Potere obbediente e accogliente, di Rocco D'Ambrosio
Il Vangelo odierno: In quel tempo, [dopo che ebbero crocifisso Gesù,] il popolo stava a vedere; i capi invece deridevano Gesù dicendo: «Ha salvato altri! Salvi se stesso, se è lui il Cristo di Dio, l’eletto».Anche i soldati lo deridevano, gli si accostavano per porgergli dell’aceto e dicevano: «Se tu sei il re dei Giudei, salva te stesso». Sopra di lui c’era anche una scritta: «Costui è il re dei Giudei».Uno dei malfattori appesi alla croce lo insultava: «Non sei tu il Cristo? Salva te stesso e noi!». L’altro invece lo rimproverava dicendo: «Non hai alcun timore di Dio, tu che sei condannato alla stessa pena? Noi, giustamente, perché riceviamo quello che abbiamo meritato per le nostre azioni; egli invece non ha fatto nulla di male».E disse: «Gesù, ricordati di me quando entrerai nel tuo regno». Gli rispose: «In verità io ti dico: oggi con me sarai nel paradiso» (Lc 23, 35-45).
20.1.2016. Tra Trump, Cameron & Brexit, Erdogan, Putin e diversi altri (tralasciando populisti e arruffapopoli di casa nostra, nonché cardinali tradizionalisti), non mancano occasioni per riflettere sui leader discutibili o inaccettabili; ovvero sulla crisi che attraversa il potere, fatte salve le nobili eccezioni. Abbiamo qualcosa da imparare da Gesù? Al di là di retoriche risposte affermative, è necessario riflettere spesso, molto spesso, su come il suo essere Re aiuta tutti noi a concepire e vivere un potere autentico, onesto, benefico.
Partiamo con il ricordare che la regalità di Gesù è così particolare e fuori da ogni schema che supera e rivede tutte le nostre aspettative e previsioni. In questo brano è il Re in croce. E già questo dice molto. Ma lasciamo questo aspetto e concentriamoci sui dialoghi. Tutti chiedono a Gesù che si salvi e che salvi gli altri, proprio perché è Re. In termini moderni chiedono al Cristo di usare il suo potere, che più o meno gli riconoscono, per finalità pratiche e convenienti per tutti: salvarsi dalla croce. Ma Gesù tace e va dritto per la sua strada, ovvero obbedire al Padre e accettare il calice che gli ha preparato. Il suo potere è vissuto come obbedienza a un progetto più grande della salvezza e comodità del momento. Potere come obbedienza a Dio e non come comodità per se stessi.

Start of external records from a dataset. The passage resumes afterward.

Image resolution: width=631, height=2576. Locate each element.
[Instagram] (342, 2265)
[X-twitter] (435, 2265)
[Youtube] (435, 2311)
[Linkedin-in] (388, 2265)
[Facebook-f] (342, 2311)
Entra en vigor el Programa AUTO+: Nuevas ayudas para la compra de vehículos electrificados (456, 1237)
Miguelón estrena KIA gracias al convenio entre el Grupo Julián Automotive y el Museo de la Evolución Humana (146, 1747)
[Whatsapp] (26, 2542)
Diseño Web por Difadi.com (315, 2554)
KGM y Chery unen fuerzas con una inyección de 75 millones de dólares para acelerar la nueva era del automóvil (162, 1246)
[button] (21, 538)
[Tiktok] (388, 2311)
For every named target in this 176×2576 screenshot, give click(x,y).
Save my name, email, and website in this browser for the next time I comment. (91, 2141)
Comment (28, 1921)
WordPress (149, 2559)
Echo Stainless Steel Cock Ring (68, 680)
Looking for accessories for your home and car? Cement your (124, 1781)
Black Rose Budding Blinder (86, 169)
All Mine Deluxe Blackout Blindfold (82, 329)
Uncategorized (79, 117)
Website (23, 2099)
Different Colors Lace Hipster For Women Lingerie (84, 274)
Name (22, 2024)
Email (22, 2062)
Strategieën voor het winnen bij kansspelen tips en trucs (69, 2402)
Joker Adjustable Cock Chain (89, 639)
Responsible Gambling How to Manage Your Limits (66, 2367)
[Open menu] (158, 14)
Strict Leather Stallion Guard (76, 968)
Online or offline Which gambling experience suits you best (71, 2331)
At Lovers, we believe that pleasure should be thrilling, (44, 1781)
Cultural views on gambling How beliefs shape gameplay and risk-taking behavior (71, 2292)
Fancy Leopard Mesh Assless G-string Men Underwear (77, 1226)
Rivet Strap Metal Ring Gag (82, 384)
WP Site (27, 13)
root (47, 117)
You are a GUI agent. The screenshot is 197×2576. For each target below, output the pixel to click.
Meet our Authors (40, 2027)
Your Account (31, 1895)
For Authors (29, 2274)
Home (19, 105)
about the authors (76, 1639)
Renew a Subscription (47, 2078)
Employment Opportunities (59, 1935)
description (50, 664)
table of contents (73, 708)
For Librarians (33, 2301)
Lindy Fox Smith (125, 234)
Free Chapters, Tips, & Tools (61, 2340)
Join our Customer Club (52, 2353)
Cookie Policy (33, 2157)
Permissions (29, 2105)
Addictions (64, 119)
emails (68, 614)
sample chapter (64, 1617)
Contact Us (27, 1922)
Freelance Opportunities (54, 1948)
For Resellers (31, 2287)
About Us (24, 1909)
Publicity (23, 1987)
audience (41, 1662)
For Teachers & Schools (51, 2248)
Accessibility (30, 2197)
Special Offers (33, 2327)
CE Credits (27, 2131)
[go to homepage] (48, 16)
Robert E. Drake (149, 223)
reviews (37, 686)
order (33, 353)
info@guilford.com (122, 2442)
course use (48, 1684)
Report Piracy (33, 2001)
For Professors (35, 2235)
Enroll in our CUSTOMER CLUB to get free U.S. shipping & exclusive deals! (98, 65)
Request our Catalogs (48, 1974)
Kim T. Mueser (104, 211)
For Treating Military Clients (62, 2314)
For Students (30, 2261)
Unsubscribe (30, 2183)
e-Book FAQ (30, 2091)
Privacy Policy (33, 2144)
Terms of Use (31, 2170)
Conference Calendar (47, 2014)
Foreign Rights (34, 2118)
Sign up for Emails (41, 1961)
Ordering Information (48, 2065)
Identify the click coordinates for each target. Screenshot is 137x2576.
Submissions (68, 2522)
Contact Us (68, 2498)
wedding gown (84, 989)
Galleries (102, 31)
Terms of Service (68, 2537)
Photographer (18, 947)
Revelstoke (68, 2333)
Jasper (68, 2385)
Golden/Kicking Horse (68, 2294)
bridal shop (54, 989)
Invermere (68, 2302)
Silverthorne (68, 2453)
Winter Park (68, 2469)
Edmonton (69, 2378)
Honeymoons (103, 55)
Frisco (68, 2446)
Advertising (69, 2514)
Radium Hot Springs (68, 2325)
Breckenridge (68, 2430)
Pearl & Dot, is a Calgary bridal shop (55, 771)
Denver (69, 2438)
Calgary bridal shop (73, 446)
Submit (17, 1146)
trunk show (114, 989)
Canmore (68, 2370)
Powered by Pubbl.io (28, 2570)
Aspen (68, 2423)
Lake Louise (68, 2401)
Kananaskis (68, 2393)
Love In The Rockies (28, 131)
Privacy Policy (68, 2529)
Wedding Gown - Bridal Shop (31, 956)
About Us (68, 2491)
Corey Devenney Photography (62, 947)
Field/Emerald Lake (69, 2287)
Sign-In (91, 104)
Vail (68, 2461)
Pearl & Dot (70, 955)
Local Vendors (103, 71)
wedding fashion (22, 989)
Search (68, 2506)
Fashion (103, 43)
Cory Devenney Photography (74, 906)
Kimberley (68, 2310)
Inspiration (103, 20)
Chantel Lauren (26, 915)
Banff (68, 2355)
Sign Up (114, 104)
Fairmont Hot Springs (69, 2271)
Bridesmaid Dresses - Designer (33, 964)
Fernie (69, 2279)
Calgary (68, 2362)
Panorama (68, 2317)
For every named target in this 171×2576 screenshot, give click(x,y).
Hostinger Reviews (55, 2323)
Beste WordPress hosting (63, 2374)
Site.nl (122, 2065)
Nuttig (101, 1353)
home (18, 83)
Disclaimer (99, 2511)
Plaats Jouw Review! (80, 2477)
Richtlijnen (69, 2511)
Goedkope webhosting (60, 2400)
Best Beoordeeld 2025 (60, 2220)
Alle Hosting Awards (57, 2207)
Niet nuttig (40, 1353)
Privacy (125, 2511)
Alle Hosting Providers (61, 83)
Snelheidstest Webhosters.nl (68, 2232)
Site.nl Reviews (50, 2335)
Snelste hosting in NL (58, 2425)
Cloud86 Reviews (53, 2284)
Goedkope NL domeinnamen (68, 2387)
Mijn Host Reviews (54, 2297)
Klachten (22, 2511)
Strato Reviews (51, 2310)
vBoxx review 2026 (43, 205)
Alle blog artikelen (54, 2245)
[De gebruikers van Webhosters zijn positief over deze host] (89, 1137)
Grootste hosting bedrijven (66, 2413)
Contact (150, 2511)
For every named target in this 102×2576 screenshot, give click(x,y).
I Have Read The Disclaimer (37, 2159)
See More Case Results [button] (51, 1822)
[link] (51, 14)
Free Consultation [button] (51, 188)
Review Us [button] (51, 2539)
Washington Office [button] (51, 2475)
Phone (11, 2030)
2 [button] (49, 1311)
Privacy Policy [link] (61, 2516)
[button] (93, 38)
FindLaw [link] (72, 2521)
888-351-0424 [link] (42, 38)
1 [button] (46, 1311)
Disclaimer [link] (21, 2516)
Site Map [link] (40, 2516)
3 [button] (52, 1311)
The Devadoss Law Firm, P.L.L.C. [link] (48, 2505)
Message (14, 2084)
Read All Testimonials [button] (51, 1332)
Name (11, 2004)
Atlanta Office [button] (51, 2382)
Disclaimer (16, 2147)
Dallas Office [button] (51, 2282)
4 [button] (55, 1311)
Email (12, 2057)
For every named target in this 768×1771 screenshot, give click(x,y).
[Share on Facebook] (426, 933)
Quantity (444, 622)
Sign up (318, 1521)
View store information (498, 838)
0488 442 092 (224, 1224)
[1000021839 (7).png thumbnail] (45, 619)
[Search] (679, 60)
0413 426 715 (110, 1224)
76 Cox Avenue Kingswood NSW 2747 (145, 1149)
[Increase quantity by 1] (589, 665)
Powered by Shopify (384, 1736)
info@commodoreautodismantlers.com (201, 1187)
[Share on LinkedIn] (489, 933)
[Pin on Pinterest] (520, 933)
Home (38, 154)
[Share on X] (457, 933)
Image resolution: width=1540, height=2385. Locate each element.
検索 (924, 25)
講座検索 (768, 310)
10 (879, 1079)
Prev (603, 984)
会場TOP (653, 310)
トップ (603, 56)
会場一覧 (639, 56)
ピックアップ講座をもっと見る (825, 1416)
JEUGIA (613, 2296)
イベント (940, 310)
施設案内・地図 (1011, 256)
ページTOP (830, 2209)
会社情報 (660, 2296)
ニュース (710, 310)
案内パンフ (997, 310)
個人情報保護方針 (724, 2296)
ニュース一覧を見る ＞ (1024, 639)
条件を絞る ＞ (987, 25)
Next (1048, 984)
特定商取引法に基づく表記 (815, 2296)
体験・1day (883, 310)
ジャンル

Un altro elemento di riflessione. E l’altro ladrone: «Gesù, ricordati di me quando entrerai nel tuo regno». Qui, il potere che Gesù manifesta, è accoglienza. Il cuore del ladrone si pente e si apre al Cristo. E lui lo accoglie, tanto da dirgli: «In verità io ti dico: oggi con me sarai nel paradiso». Quando il potere è vissuto come obbedienza al piano di Dio, gli altri non sono mai oggetti da usare o maltrattare, ma sono e restano sempre persone. E accoglierli nella loro povertà di vita e nel loro umile riconoscimento delle proprie colpe è uno dei modi più belli di vivere la regalità. Potere come apertura al cuore di chi apre il proprio cuore al leader, agli altri.
C’è da riflettere. Non devono farlo solo i politici ma tutti noi. Perché tutti noi abbiamo piccole o grandi quote di potere: nelle varie istituzioni in cui siamo inseriti, da quelle più semplici come la famiglia o una piccola associazione a quelle più complesse come aziende, scuole, università, associazioni, comunità di credenti, sindacati, partiti politici, strutture burocratiche, organismi nazionali ed internazionali. Ovunque s’incontrano forme di potere.
Quindi potere come obbedienza a Dio e accoglienza dell’altro. Non sono gli unici fondamenti etici che il Vangelo presenta, ma ovviamente sono già abbastanza per una verifica seria e profonda. Mi permetto di dire che anche i non credenti possono essere coinvolti: per loro l’obbedienza è al mandato ricevuto, ai suoi contenuti etici. Tutti, quindi, possiamo fare qualcosa perché i poteri si rinnovino e diminuiscano i vari Trump, Erdogan, Putin e compagni. Rinnovare il potere, più che stare a perdere tempo nel lamentarsi di quelli che ci governano (e che magari abbiamo appoggiato e votato) è un impegno inderogabile. Per i credenti è via per il paradiso.